Toyota will bring its latest self-driving platform to CES 2018

It doesn't look all that different than the old one, but looks can be deceiving.

Toyota's been hard at work developing an autonomous driving system, but the company hasn't been too crazy about publicizing its efforts. That said, it's bringing a vastly improved version of its test rig to CES this year.

Toyota -- or, more specifically, Toyota Research Institute (TRI) -- will debut the third iteration of its autonomous research vehicle at CES 2018 in Las Vegas. It's still built atop a last-generation Lexus LS 600hL hybrid luxury sedan, and while it may not look all that different, there are some key changes scattered about.

It's a wonder what some smaller sensor footprints and a new coat of paint will do for a car's marketability. 

Toyota Research Institute

Hardware-wise, TRI's Platform 3.0 boasts a more powerful Luminar lidar array. Whereas Platform 2.0's lidar only looked ahead, it now scans around the entirety of the vehicle at distances up to 200 meters. There are additional, short-range lidar sensors on all sides of the car, as well, which focus on smaller-picture items like road debris and nearby pedestrians.

Platform 3.0 also places an increased importance on design as the system moves closer to the real world. In addition to removing its very meh white paint, Toyota spent a lot of time repackaging sensors to hide as much of the hardware under body panels. The result is a much smoother look on all four sides, and the top-mounted sensor array now more closely resembles a Thule roof box than it does a series of lidar emitters and cameras. Hell, Toyota even redesigned the trunk, tucking masses of wires under panels and into a neat little box sitting squarely in the middle of the boot.

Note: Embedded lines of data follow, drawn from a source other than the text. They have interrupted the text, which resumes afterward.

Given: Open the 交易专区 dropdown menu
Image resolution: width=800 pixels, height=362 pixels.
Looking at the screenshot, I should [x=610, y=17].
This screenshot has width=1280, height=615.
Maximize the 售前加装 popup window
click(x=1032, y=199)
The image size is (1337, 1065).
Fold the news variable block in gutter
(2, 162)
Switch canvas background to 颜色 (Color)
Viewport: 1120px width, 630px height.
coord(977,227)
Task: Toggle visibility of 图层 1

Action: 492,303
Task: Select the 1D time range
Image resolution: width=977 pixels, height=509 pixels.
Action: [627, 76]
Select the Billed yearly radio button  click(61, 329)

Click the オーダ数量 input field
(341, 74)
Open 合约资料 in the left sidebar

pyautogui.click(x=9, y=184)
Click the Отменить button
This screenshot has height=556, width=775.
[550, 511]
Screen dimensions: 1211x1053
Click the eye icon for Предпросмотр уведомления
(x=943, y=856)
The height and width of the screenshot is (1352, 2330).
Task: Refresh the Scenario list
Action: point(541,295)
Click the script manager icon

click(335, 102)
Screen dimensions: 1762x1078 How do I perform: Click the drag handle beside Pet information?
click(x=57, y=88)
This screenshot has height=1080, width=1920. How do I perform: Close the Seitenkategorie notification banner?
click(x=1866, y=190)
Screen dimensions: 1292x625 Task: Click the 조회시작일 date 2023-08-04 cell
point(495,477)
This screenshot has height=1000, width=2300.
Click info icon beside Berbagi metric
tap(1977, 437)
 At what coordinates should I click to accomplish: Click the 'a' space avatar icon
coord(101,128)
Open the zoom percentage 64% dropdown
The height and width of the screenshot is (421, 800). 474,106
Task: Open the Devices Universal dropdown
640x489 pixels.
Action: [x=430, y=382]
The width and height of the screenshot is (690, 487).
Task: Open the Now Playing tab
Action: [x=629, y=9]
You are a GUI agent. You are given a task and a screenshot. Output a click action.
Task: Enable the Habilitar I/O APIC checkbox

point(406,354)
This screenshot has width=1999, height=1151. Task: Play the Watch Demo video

Both the hardware and aesthetic changes were made with one goal in mind -- production. TRI will get Platform 3.0 into production this spring. Production volume will stay low, so that the team can add new sensors or other hardware as technology advances. Some will sport the dual-cockpit design that's used to test TRI's two distinct autonomous driving modes.

The first mode, Chauffeur, is for those who prefer to be driven, with the car's systems assuming primary control of the vehicle. The second mode, Guardian, acts more like a babysitter, overseeing a human driver until intervention is absolutely necessary to prevent calamity. Unlike other automakers that seem intent to move control entirely to the onboard system, it's nice to see Toyota recognizing that some people will still want to, you know, drive a car in the future.